In Martin County, which includes only the unincorporated areas, 109 single-family houses were permitted in the first quarter, more than triple that of the first quarter of 2018. And Martin County newly permitted homes on average are costlier than in the other Treasure Coast counties, at more than $450,000 each in the first quarter.

Indian River County Building Official Scott McAdam, who formerly held the same position in Fort Pierce, says, “We’re extremely busy. It used to be the trend for growth was out west (of Vero Beach). Now, it appears to be throughout the county.”

McAdam and Dramis say that mature eastern areas with established neighborhoods and business districts are filling in.

Bill Handler, president of GHO Homes that builds in Indian River and St. Lucie counties, says that about five years ago builders shook off the recession and began another bull run. Economic fundamentals are stronger now and builders are no longer afraid to invest, he says.

“Before just a few years ago, we were dead in the water,” says McAdam. “I don’t see anything on the horizon stopping us. People have the money and the confidence.

“It’s not only new construction. They are putting in pools, screen enclosures, making their houses better. They had been holding on to their money for a number of years, and now they are spending it. People are putting on new roofs like crazy,” McAdam adds.


One downside may be the demand has caused a need for skilled trades workers as contractor orders soar. Businesses are aiming more at attracting young people to construction trades.


In the 1970s and 1980s, contractors in Port St. Lucie bought large tracts of land then cleared out the trees, and laid down the infrastructure, which was a profitable large-scale venture. But after the last recession, developers were left owing tens of millions of dollars when demand dried up, says Dramis. This had led to contractors pulling back to smaller tracts, down to a single lot at a time.
“Now, what is happening is they are selling so fast, the next piece isn’t ready in time,” he says.

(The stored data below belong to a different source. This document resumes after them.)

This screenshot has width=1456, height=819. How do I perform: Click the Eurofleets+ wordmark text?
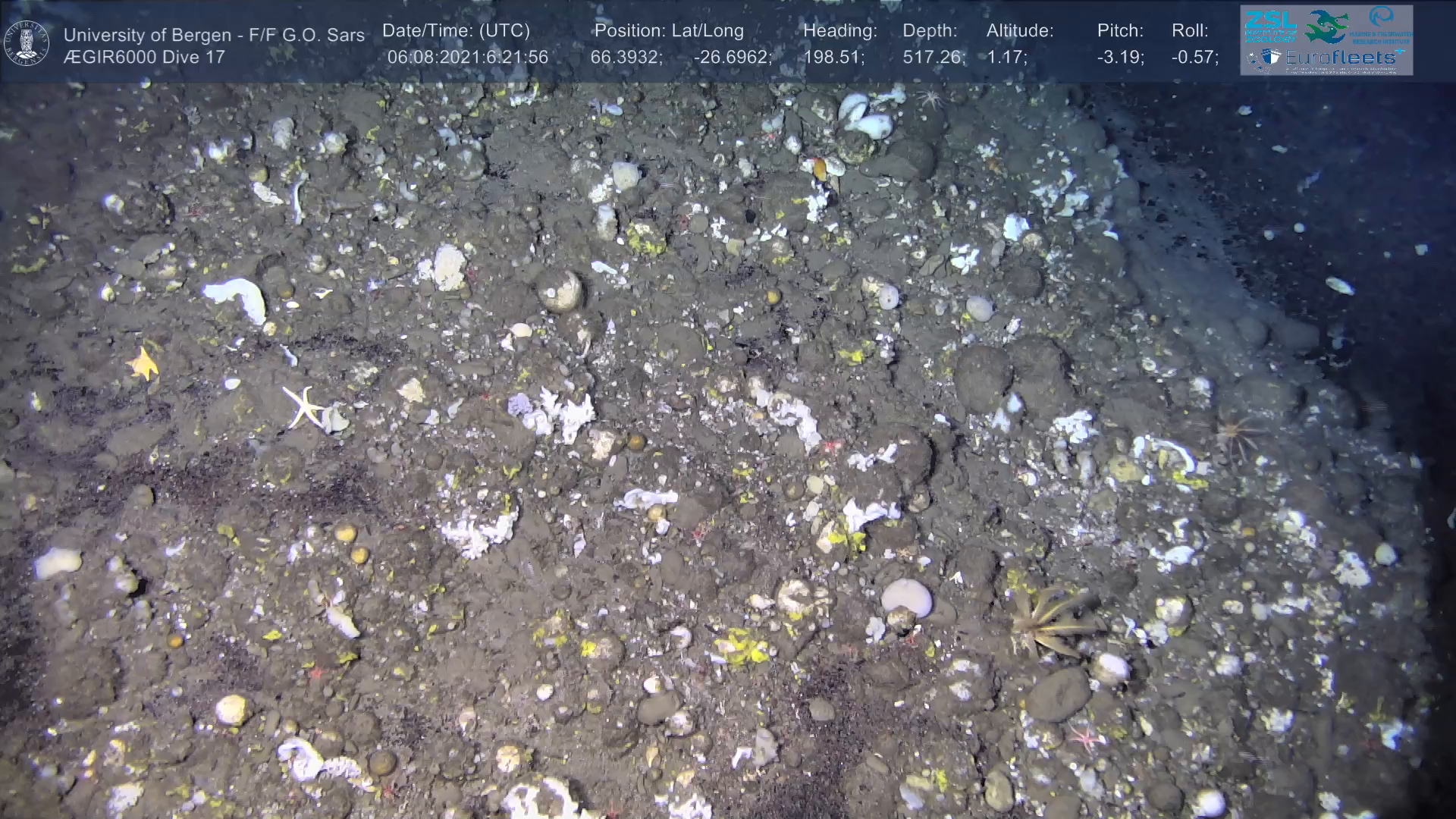(1339, 58)
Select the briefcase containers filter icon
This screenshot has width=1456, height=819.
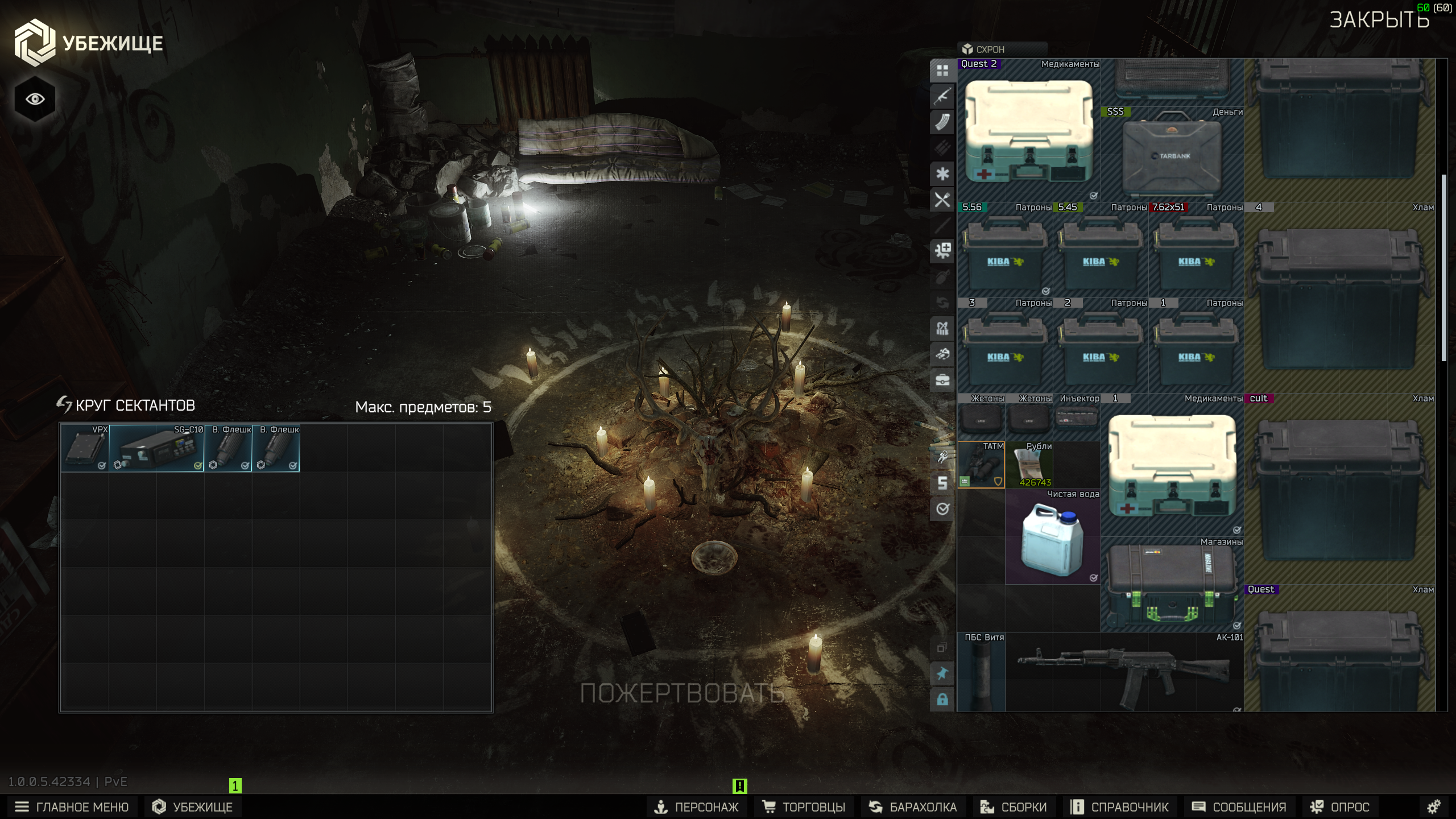942,379
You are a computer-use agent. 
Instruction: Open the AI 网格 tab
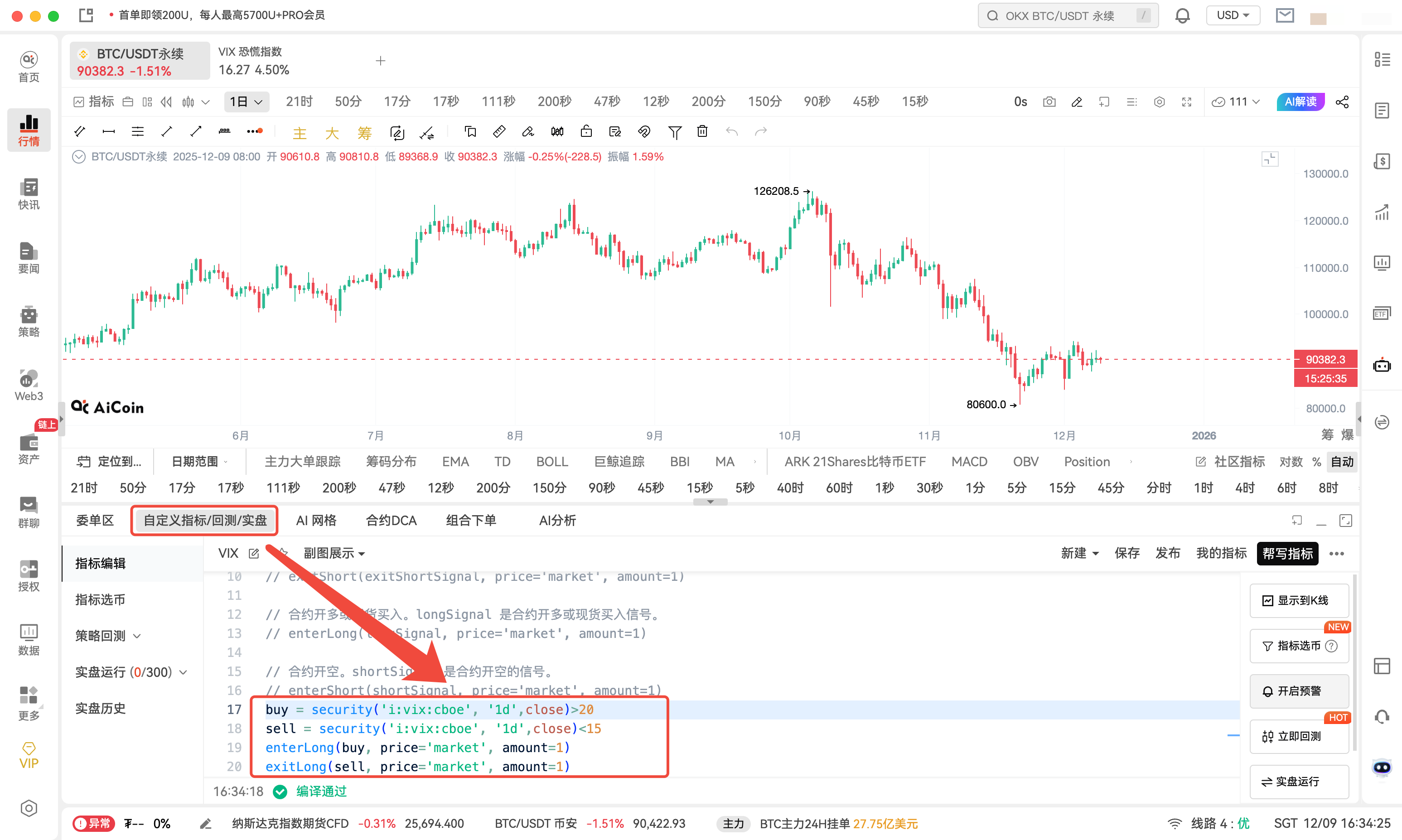coord(316,520)
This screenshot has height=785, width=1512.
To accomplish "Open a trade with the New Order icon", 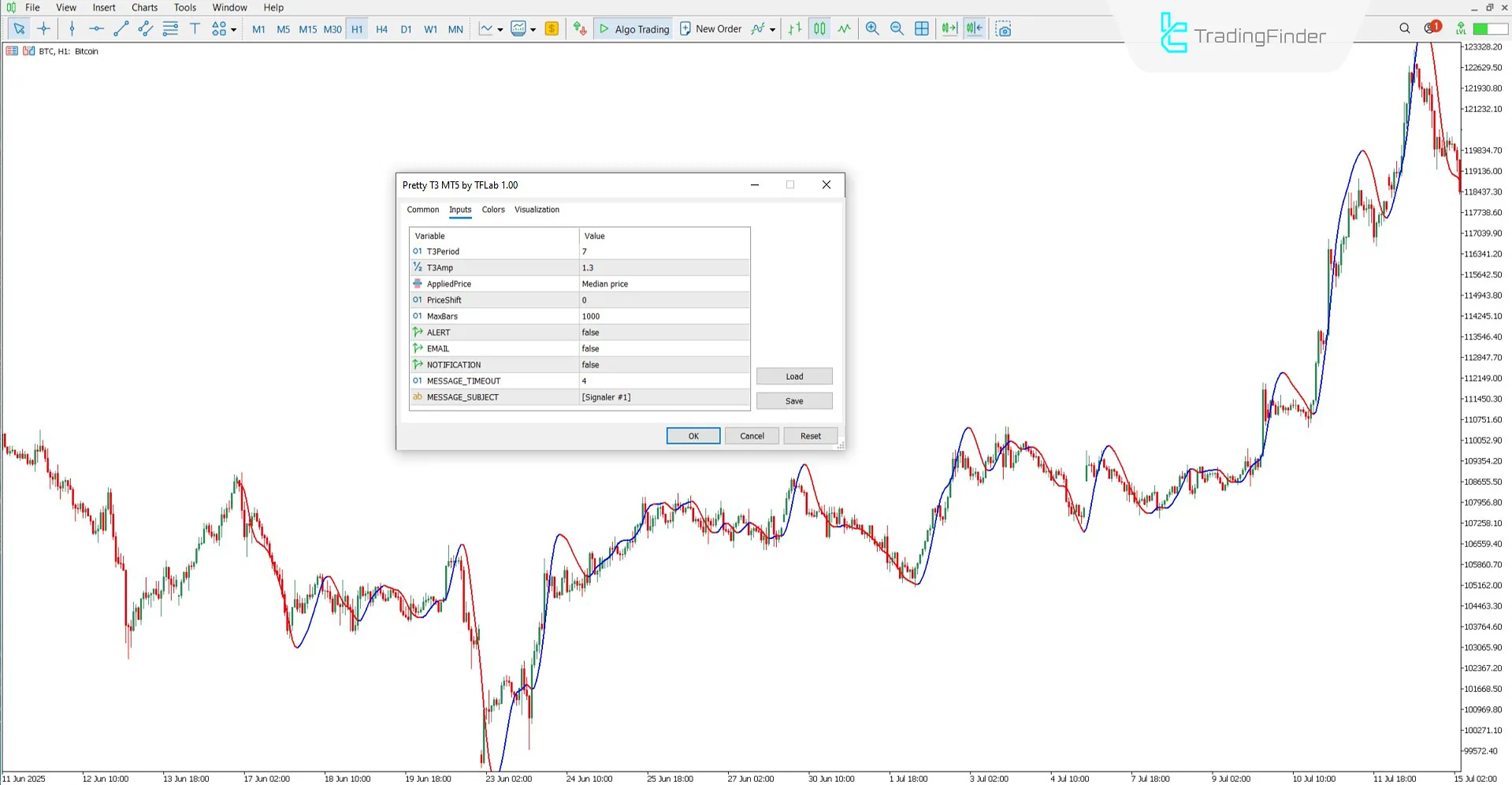I will coord(711,28).
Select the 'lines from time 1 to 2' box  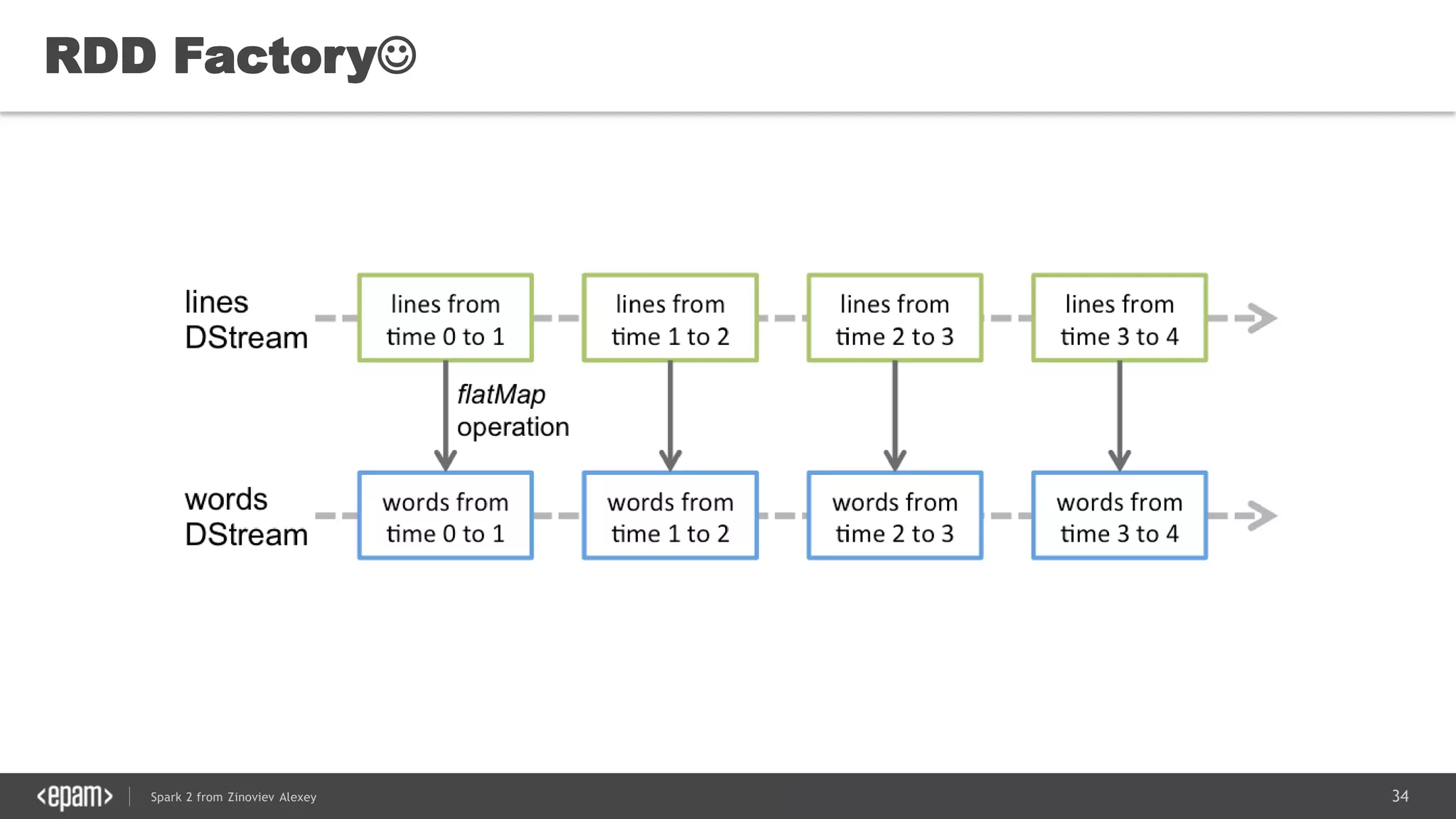pos(670,318)
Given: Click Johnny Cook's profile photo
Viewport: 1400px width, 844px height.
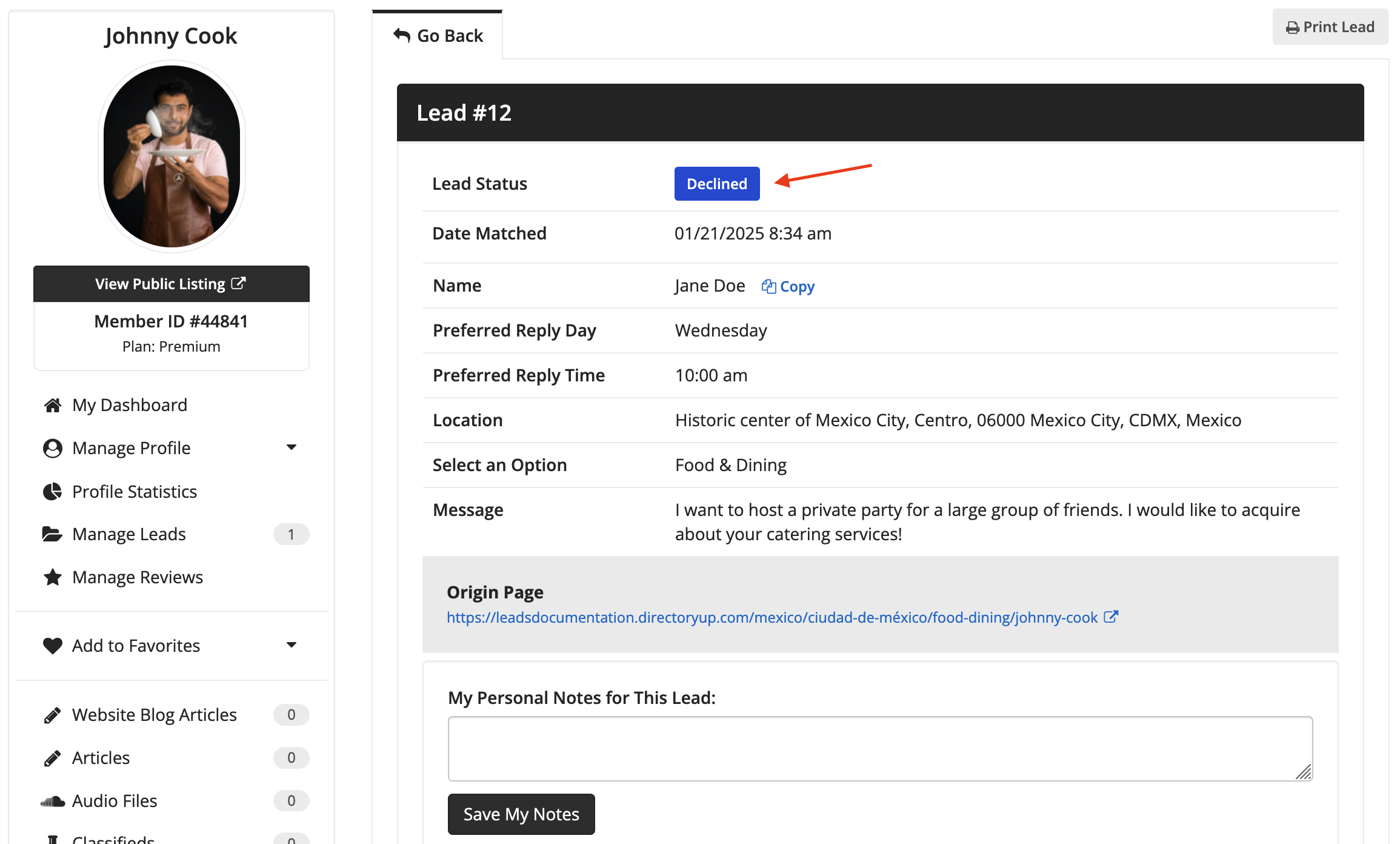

Booming demand leads to a shortage of skilled construction workers, many of whom decide to answer the growing call for inspectors, which lends to the skilled worker shortage just as contractor orders soar.

Dramis says a recent meeting of skilled trades workers led to plans for a boot camp to interest young people in the construction trades.

Commercial construction is also growing in line with housing starts over the area.

In Port St. Lucie, 43 permits for new commercial buildings were issued in the first three months of 2019, including 34 for multi-family residences. Adding in restaurants, recreation centers, warehouses and model homes, that means at least $19 million in new construction. Add to that the nearly $110 million for new single-family homes and $3.3 million for 28 new half-duplexes in 2019’s first quarter.

Indian River County showed 13 permits issued for multi-family structures, the average price for those at $1.7 million, in the first quarter.

Sebastian’s single commercial construction project for the quarter was an $800,000 Dollar General.